GIVEN DATA section start

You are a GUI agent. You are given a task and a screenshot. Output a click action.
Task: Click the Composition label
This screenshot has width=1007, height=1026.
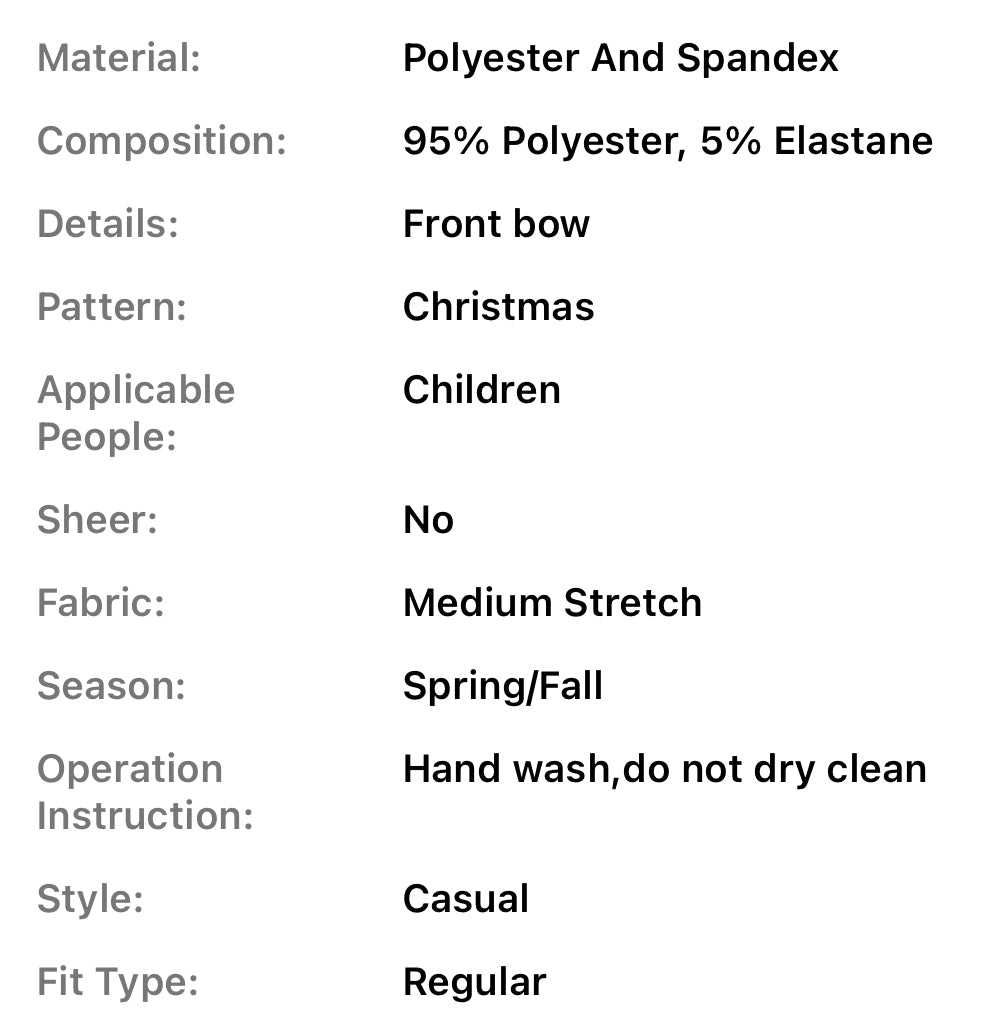(x=162, y=141)

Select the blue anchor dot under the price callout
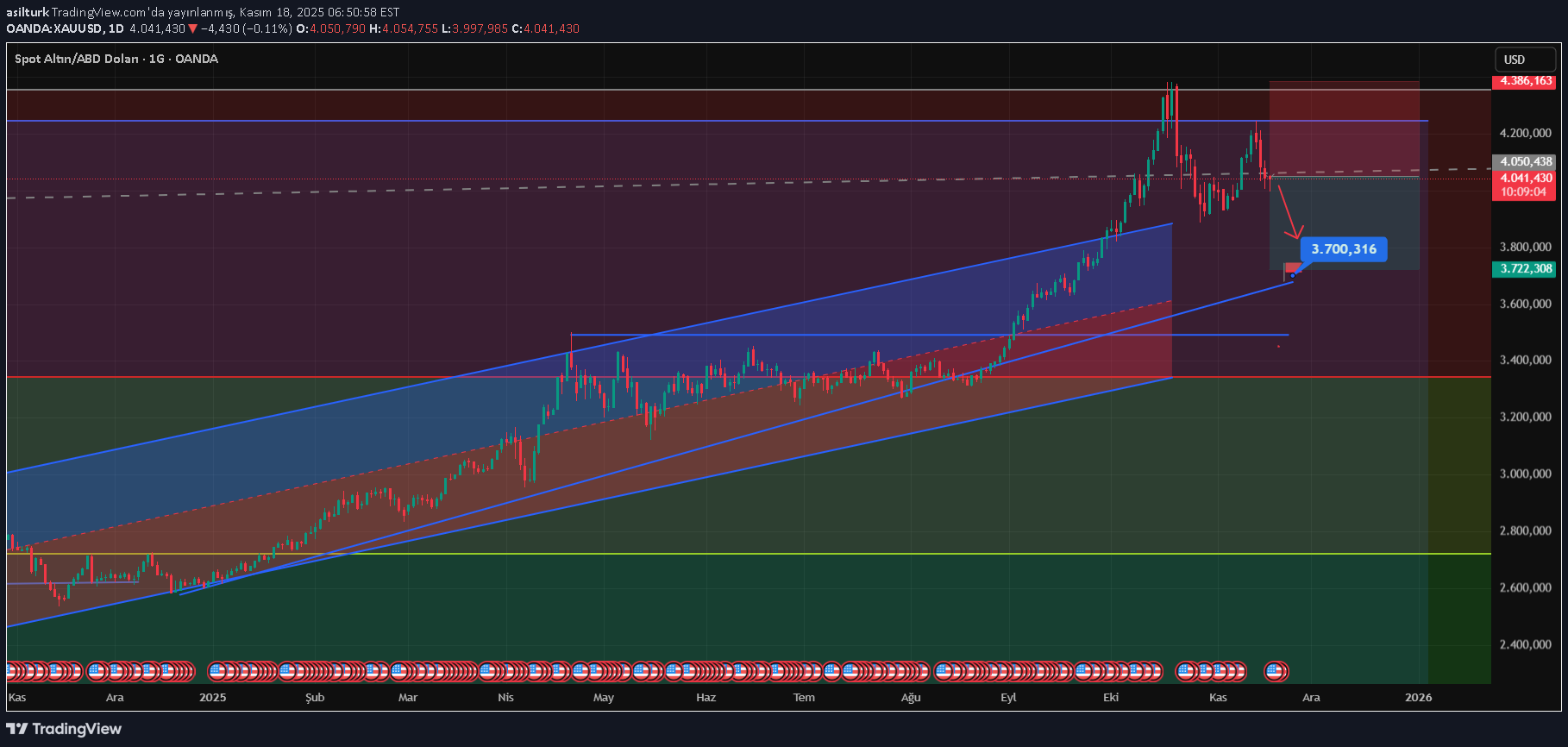pos(1292,276)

GIVEN DATA section end

EXERCISE AIM: Would you give the data above again word for word, skipping any images?

SOLUTION TO THIS EXERCISE:
You are a GUI agent. You are given a task and a screenshot. Output a click action.
Task: Click the Composition label
This screenshot has width=1007, height=1026.
(x=162, y=141)

Select the blue anchor dot under the price callout
pos(1292,276)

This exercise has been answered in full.